After a career in advertising, working with many prestigious clients, Munich-born Nick Frank turned to photography to pursue his own practice. His photographs can now be found in numerous publications today, including Spiegel, Wired, Page and newspapers such as Süddeutsche Zeitung.

In the autumn of 2015 Nick Frank’s first picture book was released at Volk Verlag München. ‘Habitat - The Olympic Village in Munich’ is a tribute in pictures and text to a very special district in the Bavarian capital.

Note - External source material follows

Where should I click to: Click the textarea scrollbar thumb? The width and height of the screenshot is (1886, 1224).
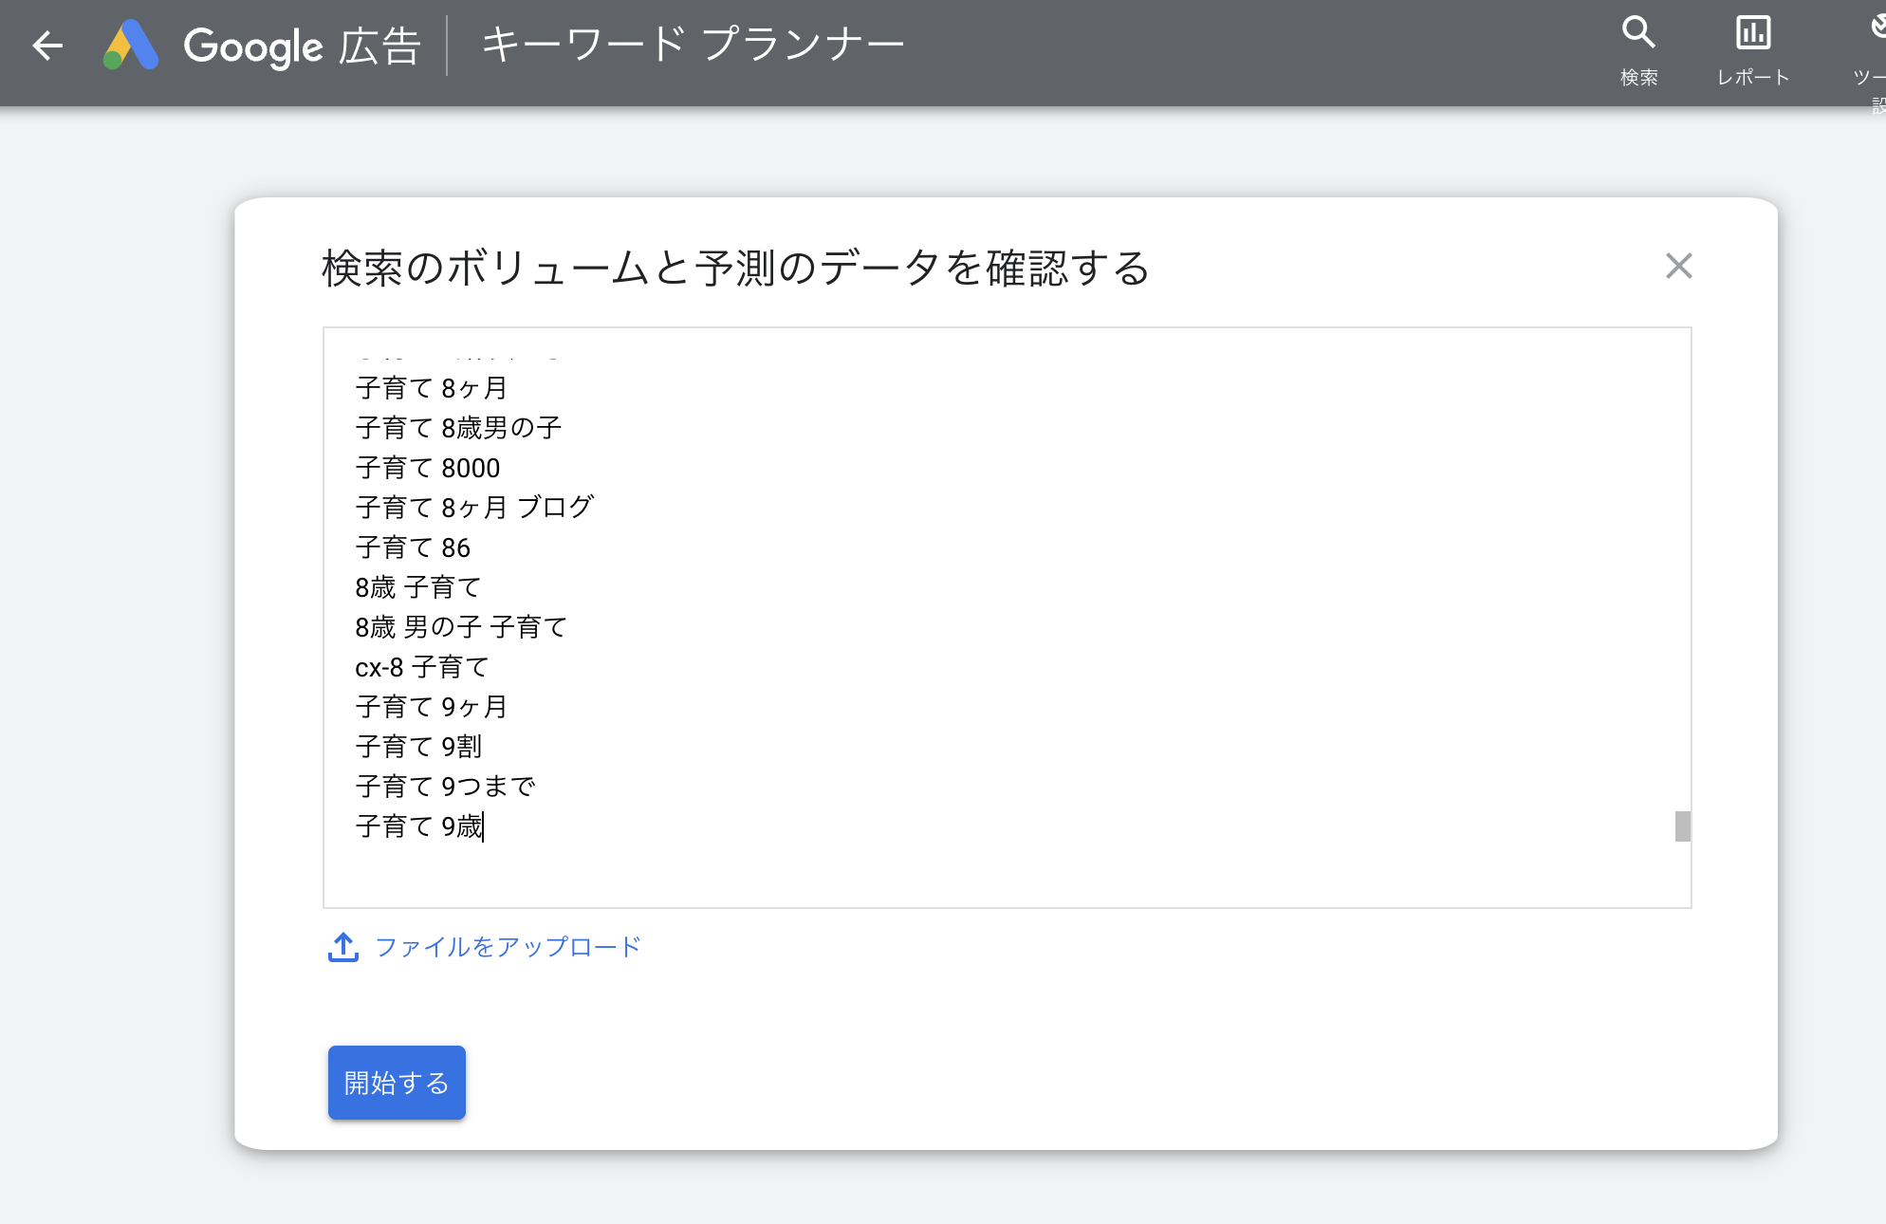click(1682, 826)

Nick is shortlisted in the Architecture category of the 2017 Sony World Photography Awards, with his image ‘Skeet Hall’. 

 

Tell us about your career in advertising. How do you think this has shaped your photography?
 
I started to work in advertising from 1997 until I went full time as a photographer in late 2013. My first job was as a graphic designer in a small agency over here in Munich. I worked full-time and as a contractor, before becoming Creative and Design Director at an international advertising agency. 
 
A great advert has to be easy and understandable. What you essentially do in advertising is remove unwanted things/objects until the essence of what you want the viewer to see/understand becomes visible. It has to be the clear focus. This is also my approach to photography. I try to focus on the most important parts of the image while removing everything that is not important. Also having a graphics background really helps. I am quite good with shapes, forms, textures and patterns. It is my style.

 


 
When and why did you start to take pictures?
 
I was always a person of extremes I am not someone who will do things just for the sake of doing them. I have to do it with all my heart and spend all (or most) of my time on it. To be honest, I think that goes back to when I spent all of my free time excessively playing online computer games. Actually (and it’s hard to admit it) I kind of have an addiction there and I felt the need to get rid of the games and do something useful instead. I tried it with music, then tried CGI instead but could not advance with this.
 
Then there was also the professional side. What frustrated me in my career in advertising was that it got less and less creative the more I advanced. Brainstorming was replaced by management meetings. Photoshop was replaced by Outlook. I was managing my team. A not so creative task in my opinion. I needed a change.

 


 
How do you approach each new project, whether personal or client-related?
 
My personal projects are much different from client-related projects. Clients usually have a specific need which you have to work on. I am hired because they like my interpretation of what they come up with so there is always a bit of a cross thinking. See what they have, write what I think about it. While you clearly need to plan everything that is client related (thank god there is producers) my personal stuff is much more free. I pick the location, travel, and begin the project. At some point it just “snaps” and there I go. What I found out and what a lot of creatives will tell you is that they are creative by intuition not by a list of things they check off.

 


 
Tell us about your most memorable shoot
 
Shooting right next to 60° hot steam in an Hammam in Morocco was surely an experience I don't want to have again. Aside from the fog on the lenses (and even the sensor) we had to wipe clean our equipment every 15 seconds. I felt worse for my two assistants who had to hold flashes for 2 hours. Getting out of that place felt like being born again into another dimension!
 
Do you have a photographic philosophy?
 
The reality of which we can speak is never the reality itself, but a reality designed by us.